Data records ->
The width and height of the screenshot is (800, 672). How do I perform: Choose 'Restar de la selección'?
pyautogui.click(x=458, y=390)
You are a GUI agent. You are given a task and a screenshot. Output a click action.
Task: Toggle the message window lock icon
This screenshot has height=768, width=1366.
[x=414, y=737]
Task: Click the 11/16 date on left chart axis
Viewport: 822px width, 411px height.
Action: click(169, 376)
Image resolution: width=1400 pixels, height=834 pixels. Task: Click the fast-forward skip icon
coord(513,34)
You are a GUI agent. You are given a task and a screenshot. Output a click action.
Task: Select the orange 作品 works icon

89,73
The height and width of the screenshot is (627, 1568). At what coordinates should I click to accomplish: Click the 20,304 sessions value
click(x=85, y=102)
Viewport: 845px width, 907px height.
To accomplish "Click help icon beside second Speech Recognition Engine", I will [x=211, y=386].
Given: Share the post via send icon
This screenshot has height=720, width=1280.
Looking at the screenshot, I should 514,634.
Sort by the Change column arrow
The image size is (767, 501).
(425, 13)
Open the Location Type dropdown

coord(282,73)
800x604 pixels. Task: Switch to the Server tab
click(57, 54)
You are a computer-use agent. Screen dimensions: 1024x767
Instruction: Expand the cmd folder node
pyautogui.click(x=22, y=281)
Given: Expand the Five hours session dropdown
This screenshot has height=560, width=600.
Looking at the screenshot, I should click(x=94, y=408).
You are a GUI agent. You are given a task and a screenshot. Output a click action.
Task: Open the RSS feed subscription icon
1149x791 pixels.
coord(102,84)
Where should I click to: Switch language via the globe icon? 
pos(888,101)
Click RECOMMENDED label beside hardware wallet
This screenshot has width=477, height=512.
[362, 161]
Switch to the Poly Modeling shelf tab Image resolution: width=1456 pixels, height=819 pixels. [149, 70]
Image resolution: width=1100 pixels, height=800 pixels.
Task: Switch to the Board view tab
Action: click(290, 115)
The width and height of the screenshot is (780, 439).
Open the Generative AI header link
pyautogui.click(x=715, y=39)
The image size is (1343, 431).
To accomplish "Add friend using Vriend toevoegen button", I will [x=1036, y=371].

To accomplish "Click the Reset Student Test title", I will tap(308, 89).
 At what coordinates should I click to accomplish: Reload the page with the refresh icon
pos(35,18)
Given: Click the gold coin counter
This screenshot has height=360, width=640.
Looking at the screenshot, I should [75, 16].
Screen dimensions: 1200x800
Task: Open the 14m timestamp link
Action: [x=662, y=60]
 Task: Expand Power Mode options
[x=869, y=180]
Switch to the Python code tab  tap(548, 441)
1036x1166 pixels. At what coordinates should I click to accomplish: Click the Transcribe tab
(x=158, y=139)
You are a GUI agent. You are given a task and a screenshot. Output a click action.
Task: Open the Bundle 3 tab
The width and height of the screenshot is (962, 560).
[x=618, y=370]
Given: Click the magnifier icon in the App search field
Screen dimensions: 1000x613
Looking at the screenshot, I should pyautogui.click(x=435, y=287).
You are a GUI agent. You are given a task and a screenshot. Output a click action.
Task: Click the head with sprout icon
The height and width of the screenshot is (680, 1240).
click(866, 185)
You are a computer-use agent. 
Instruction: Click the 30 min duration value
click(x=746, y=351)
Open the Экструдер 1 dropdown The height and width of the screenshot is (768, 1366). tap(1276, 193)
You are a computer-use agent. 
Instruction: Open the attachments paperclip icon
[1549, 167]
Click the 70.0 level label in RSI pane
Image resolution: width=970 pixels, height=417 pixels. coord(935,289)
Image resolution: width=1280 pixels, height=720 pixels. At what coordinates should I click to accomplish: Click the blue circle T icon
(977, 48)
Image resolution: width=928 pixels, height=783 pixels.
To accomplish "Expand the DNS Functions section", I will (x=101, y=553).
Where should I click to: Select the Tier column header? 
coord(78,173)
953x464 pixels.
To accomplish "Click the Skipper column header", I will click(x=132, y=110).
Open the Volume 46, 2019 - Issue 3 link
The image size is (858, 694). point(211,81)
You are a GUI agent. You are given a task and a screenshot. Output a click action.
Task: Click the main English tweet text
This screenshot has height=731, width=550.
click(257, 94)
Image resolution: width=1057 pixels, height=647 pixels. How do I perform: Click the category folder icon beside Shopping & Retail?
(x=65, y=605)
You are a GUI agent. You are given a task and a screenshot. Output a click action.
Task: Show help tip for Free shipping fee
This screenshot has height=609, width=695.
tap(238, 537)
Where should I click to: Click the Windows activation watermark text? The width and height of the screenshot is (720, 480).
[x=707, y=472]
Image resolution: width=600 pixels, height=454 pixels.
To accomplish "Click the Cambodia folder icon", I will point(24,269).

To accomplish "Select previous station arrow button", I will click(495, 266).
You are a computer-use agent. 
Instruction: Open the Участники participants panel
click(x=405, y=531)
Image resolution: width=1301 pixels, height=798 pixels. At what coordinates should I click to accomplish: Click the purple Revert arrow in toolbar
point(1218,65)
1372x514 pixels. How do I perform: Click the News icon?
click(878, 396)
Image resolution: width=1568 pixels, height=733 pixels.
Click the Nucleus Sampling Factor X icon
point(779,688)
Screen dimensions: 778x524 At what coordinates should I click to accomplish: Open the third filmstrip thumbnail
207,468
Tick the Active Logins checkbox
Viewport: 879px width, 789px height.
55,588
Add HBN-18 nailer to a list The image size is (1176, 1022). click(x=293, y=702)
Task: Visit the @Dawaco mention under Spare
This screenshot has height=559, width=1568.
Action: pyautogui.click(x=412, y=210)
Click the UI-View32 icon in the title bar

What you are asked to do ->
Filter the data above down to lines with the word "title", and copy them.

Finished exercise ->
To accomplish "Click the Reset Student Test title", I will tap(308, 89).
Click the UI-View32 icon in the title bar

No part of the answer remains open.